Le texte est à ce stade sans valeur juridique, mais les défenseurs de l'industrie générique indienne le brandissent comme la preuve du complot en train de se tramer. Trois dispositions retiennent toute leur attention. En premier lieu, la clause dite de l'"exclusivité des données" rendrait plus difficile l'agrément par l'autorité administrative indienne d'un médicament générique en se basant sur les essais déjà effectués par le producteur original, propriétaire d'informations jugées "confidentielles". Une deuxième clause permettrait de rallonger la longévité du brevet en ajoutant à sa durée de vie légale (en général vingt ans) le délai de traitement de la requête par l'autorité administrative indienne (en moyenne trois ans).

Enfin, l'accord faciliterait les pratiques de saisine à la frontière de cargaisons de génériques en transit vers des pays tiers. Déjà, les douanes européennes ont confisqué, sur la base de plaintes émises par des producteurs originaux, des chargements venant d'Inde et, notamment, destinés à l'Afrique.

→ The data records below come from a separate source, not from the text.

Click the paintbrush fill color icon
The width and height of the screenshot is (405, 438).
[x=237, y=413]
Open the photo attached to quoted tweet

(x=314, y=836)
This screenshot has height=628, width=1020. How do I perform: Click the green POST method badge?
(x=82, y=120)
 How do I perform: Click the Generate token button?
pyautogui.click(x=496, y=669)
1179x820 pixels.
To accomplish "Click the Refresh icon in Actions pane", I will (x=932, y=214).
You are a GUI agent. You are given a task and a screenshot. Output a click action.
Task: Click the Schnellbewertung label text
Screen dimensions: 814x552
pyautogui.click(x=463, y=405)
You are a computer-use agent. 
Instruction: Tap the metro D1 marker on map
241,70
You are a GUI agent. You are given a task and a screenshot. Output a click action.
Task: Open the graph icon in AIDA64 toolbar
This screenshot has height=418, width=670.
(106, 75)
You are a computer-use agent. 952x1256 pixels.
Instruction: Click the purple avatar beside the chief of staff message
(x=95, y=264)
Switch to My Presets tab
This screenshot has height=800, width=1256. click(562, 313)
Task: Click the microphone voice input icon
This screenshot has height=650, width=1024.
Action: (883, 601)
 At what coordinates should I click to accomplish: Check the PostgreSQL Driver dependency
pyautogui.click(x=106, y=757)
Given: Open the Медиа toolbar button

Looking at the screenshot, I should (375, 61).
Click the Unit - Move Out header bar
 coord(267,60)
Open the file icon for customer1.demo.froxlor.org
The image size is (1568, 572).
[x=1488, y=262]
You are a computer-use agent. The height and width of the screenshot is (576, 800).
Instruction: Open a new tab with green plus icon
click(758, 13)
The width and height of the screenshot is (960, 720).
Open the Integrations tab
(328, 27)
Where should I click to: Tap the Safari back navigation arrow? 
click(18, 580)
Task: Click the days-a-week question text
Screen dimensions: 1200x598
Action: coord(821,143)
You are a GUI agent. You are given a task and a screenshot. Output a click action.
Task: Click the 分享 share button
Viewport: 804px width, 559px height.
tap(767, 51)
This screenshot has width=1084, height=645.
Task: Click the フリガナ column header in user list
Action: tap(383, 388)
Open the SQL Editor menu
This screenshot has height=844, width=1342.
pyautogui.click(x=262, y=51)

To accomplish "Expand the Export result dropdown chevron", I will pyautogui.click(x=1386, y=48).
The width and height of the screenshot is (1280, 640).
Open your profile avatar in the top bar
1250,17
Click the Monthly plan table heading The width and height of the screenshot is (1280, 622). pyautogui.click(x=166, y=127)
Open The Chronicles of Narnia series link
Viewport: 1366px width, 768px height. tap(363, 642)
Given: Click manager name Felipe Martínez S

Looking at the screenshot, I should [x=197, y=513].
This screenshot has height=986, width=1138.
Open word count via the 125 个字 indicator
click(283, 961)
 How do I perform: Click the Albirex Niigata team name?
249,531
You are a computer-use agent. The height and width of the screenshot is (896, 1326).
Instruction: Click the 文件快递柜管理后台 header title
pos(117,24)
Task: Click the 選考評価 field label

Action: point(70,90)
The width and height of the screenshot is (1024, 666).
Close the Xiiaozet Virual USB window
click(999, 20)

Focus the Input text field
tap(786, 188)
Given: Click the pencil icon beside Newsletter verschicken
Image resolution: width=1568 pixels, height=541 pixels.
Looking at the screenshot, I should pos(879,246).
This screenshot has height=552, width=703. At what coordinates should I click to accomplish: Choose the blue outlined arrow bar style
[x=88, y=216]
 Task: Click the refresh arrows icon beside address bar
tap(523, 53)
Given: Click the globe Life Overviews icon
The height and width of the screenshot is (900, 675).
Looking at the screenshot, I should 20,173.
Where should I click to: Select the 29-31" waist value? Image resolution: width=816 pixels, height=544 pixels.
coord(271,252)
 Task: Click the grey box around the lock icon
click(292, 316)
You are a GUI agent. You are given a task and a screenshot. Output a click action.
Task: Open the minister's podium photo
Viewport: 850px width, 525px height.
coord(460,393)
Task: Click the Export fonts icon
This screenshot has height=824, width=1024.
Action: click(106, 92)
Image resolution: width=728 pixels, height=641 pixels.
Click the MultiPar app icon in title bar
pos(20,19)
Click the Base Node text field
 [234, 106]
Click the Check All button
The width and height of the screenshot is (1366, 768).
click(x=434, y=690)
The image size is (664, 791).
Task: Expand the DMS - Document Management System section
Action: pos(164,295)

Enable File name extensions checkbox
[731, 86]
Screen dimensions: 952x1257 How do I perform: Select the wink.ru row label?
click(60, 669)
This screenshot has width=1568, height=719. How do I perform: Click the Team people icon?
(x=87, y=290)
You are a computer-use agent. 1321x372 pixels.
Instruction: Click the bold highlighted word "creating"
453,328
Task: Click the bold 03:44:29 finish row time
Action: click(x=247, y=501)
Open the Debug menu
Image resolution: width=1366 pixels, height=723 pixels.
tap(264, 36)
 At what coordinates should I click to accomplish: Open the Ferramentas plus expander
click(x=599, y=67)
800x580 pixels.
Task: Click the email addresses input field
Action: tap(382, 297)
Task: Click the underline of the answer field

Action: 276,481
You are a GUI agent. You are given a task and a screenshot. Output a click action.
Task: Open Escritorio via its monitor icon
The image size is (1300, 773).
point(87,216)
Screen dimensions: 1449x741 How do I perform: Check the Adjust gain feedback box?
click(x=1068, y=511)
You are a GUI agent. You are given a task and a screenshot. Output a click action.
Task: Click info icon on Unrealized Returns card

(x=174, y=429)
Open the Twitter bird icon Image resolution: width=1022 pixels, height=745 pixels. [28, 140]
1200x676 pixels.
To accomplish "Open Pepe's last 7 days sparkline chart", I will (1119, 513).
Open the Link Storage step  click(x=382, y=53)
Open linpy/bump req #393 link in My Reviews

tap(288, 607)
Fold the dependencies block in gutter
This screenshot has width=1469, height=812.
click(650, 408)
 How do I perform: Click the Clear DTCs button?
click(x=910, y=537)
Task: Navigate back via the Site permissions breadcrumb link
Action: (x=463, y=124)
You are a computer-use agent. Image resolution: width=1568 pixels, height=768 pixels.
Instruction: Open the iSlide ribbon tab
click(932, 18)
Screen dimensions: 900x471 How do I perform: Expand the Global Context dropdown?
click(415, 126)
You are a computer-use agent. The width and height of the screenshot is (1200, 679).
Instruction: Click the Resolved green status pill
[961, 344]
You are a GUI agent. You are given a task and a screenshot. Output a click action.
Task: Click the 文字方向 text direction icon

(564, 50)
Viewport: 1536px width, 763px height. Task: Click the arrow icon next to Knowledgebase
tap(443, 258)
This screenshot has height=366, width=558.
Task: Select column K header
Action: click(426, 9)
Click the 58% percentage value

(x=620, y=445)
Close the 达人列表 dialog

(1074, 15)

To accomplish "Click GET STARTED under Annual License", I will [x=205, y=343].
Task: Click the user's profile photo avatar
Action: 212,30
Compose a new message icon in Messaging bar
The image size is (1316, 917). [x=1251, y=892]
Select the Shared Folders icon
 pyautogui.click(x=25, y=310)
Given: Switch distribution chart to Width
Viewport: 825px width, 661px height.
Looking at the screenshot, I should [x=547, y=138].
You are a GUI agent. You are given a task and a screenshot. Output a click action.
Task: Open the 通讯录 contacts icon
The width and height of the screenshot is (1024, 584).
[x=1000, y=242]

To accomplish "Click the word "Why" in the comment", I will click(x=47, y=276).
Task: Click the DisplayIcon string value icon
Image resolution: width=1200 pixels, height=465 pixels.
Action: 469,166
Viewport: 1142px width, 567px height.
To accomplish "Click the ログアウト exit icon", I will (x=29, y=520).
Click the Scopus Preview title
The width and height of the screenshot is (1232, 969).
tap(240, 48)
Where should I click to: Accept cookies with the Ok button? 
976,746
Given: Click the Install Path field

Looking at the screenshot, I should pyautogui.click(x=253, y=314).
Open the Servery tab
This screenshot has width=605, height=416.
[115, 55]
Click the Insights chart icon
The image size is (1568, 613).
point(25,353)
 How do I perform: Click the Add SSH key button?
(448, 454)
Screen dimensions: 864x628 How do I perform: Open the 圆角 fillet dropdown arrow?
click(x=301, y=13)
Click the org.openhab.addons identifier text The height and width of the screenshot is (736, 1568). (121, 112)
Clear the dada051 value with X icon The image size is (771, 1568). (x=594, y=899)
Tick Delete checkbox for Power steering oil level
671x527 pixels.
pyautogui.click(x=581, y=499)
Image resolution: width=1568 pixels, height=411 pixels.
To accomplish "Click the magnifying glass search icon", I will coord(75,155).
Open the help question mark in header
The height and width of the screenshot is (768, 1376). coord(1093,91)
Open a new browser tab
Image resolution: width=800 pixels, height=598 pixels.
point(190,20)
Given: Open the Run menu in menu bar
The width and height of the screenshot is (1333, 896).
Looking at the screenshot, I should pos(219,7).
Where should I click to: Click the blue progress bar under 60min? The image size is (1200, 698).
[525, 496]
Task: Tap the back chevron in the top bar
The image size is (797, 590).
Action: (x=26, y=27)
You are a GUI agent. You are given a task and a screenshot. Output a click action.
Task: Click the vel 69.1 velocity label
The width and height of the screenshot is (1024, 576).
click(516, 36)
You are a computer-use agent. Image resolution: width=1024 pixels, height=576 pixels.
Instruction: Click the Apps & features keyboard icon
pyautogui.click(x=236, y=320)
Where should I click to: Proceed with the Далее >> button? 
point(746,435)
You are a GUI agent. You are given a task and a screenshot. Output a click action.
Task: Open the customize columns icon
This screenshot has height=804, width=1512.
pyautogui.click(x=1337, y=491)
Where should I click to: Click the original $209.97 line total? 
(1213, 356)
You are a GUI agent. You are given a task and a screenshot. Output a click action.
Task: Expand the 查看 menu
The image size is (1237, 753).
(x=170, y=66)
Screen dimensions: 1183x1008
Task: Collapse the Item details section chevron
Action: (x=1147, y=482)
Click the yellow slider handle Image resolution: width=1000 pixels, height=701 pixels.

L'estocade fatale ? Ce projet d'accord ne fait que renforcer le pessimisme de certains professionnels indiens sur leur avenir. "En 2015, les multinationales contrôleront tout le marché", annonce tout de go Yusuf Hamied, le flamboyant patron du groupe Cipla - producteur de formules génériques de cocktails antirétroviraux - célébré, un temps, comme un "Robin des Bois" ouvrant l'accès aux soins des plus pauvres.

Déjà, les compagnies étrangères se glissent en Inde, multipliant les acquisitions à prix fort - Ranbaxy par Daïchi Sankyo et une partie de Piramal par Abbott - afin de surfer sur un marché en croissance moyenne de 12 % à 13 % et dont PricewaterhouseCoopers anticipe qu'il vaudra 50 milliards de dollars (40,7 milliards d'euros) en 2020.

La disparition des champions nationaux de l'Inde générique ? "Sûrement pas", nuance Dilip Shah, secrétaire général de l'Alliance indienne pharmaceutique, plus optimiste. Selon lui, l'axe Brésil-Inde-Chine-Afrique du Sud va "renforcer son unité et résister" à l'offensive actuelle des multinationales.